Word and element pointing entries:
'''

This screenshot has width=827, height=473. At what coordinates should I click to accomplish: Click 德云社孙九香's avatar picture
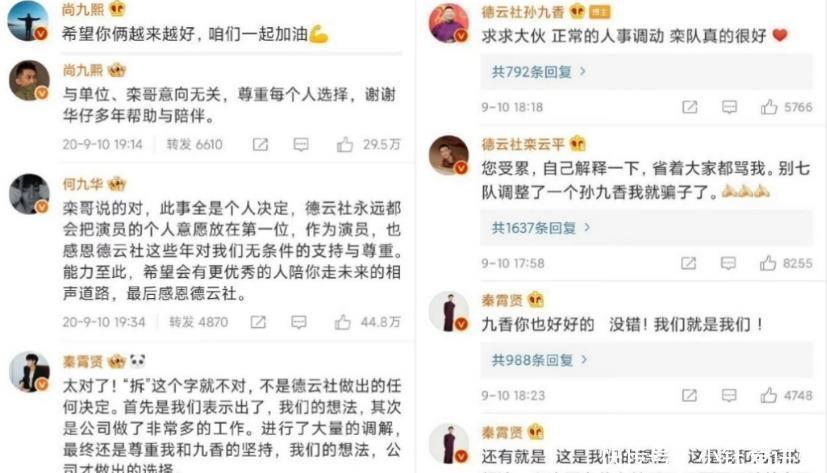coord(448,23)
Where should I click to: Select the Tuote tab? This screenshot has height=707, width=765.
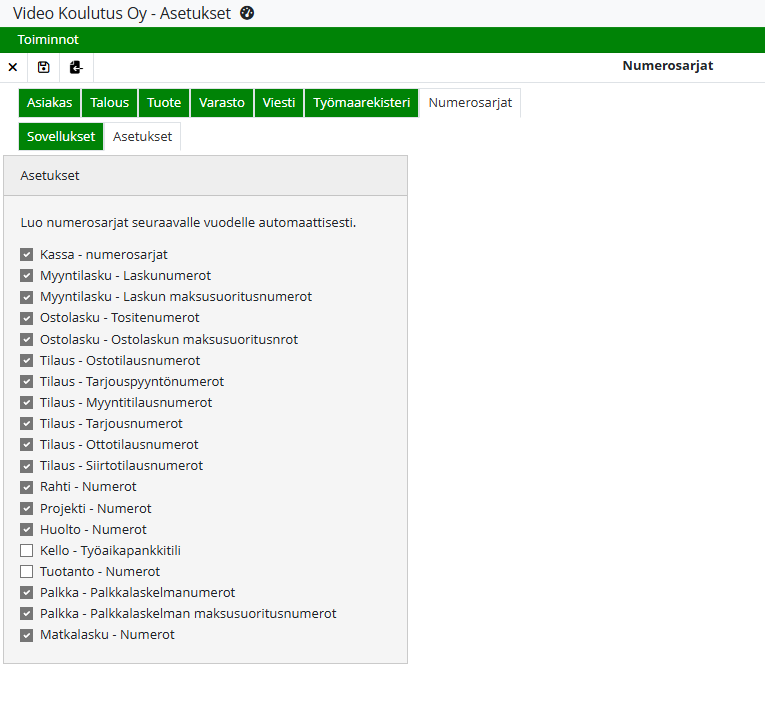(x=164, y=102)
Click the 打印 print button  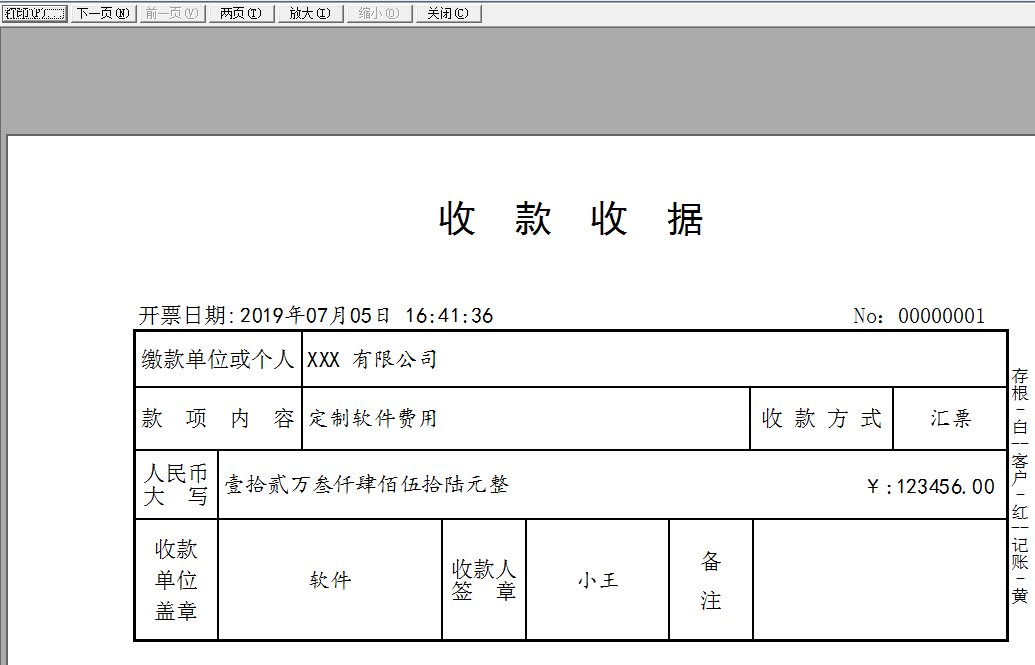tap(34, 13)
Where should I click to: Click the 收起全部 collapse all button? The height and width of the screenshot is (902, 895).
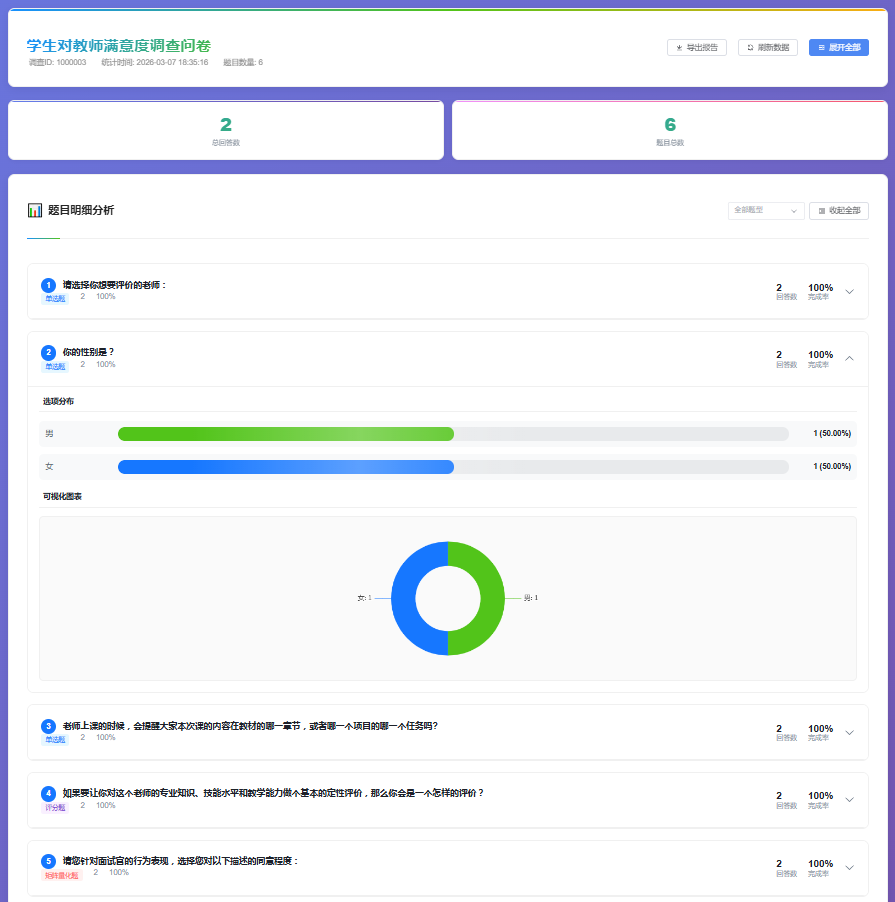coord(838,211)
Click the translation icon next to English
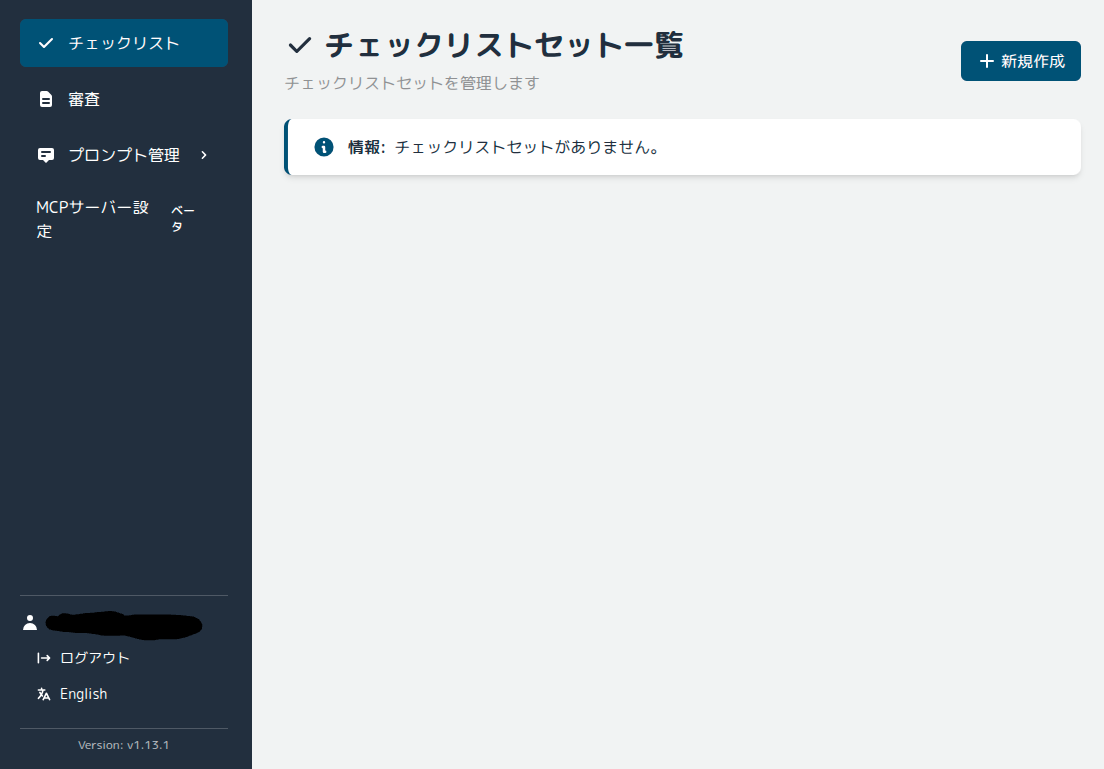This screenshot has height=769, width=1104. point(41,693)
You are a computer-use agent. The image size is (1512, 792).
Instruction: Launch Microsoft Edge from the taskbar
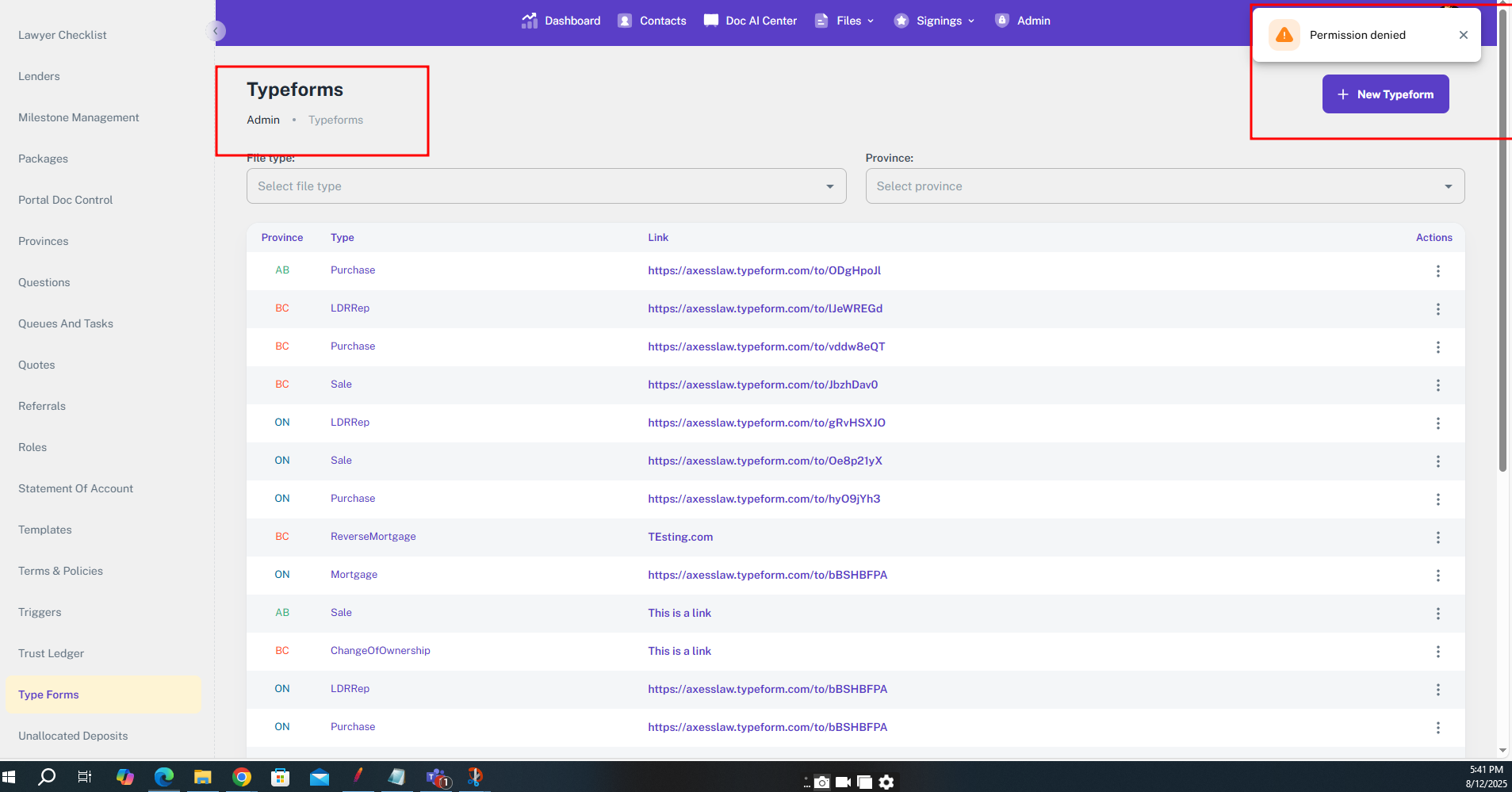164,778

'''

■ **WORK TO DO**
List each line of the listing that contains the word "Where". Matching is case-sensitive.

■ **TASK SOLUTION**
Where should I click to: Select the Tuote tab? This screenshot has height=707, width=765.
Where should I click to: Click the 收起全部 collapse all button? The height and width of the screenshot is (902, 895).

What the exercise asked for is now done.